ECLI:NL:CRVB:2014:2191
Centrale Raad van Beroep
- Hoger beroep
- Rechtspraak.nl
Weigering van bijzondere bijstand voor woninginrichting bij verhuizing van koopwoning naar huurwoning
In deze zaak heeft de Centrale Raad van Beroep op 26 juni 2014 uitspraak gedaan in hoger beroep tegen een eerdere beslissing van de rechtbank Den Haag. De appellante, die in loondienst werkt en onder de schuldsanering valt, had een aanvraag ingediend voor bijzondere bijstand op grond van de Wet werk en bijstand (WWB) voor de kosten van woninginrichting na haar verhuizing van een koopwoning naar een huurwoning. De aanvraag werd afgewezen door het college van burgemeester en wethouders van Leidschendam-Voorburg, omdat het inkomen van appellante boven de bijstandsnorm lag en zij geacht werd in staat te zijn om voor deze kosten te reserveren.
De Raad heeft vastgesteld dat de kosten voor woninginrichting zich voordoen en noodzakelijk zijn, maar dat het ontbreken van voldoende reserveringsruimte door schulden geen bijzondere omstandigheid vormt die het verlenen van bijstand rechtvaardigt. De Raad oordeelt dat appellante, ondanks haar schuldsanering, voldoende tijd had om te reserveren voor de kosten van de woninginrichting, aangezien de verhuizing al lange tijd voorzienbaar was. De keuze om haar koopwoning niet eerder te verkopen, ondanks de adviezen van haar bewindvoerder, heeft geleid tot de huidige situatie.

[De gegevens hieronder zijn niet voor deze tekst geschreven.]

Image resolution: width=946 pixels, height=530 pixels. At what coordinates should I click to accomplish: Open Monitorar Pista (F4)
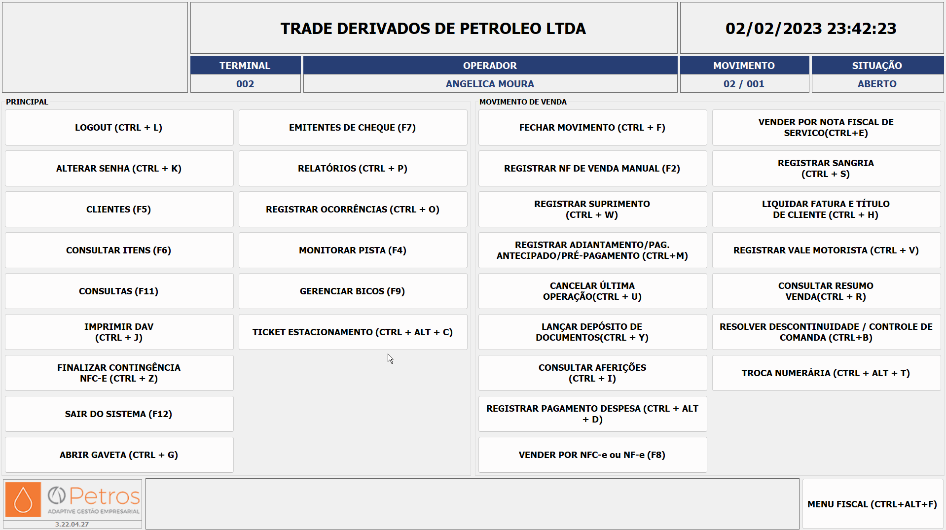353,250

De Raad bevestigt de eerdere uitspraak van de rechtbank, waarin het beroep tegen het bestreden besluit ongegrond werd verklaard. De Raad benadrukt dat de WWB een gedecentraliseerde uitvoering kent, waardoor verschillen in beleid tussen bestuursorganen mogelijk zijn. De uitspraak van de Centrale Raad van Beroep bevestigt dat de appellante geen recht heeft op de aangevraagde bijzondere bijstand, omdat haar situatie niet voldoet aan de criteria die in de wet zijn vastgesteld.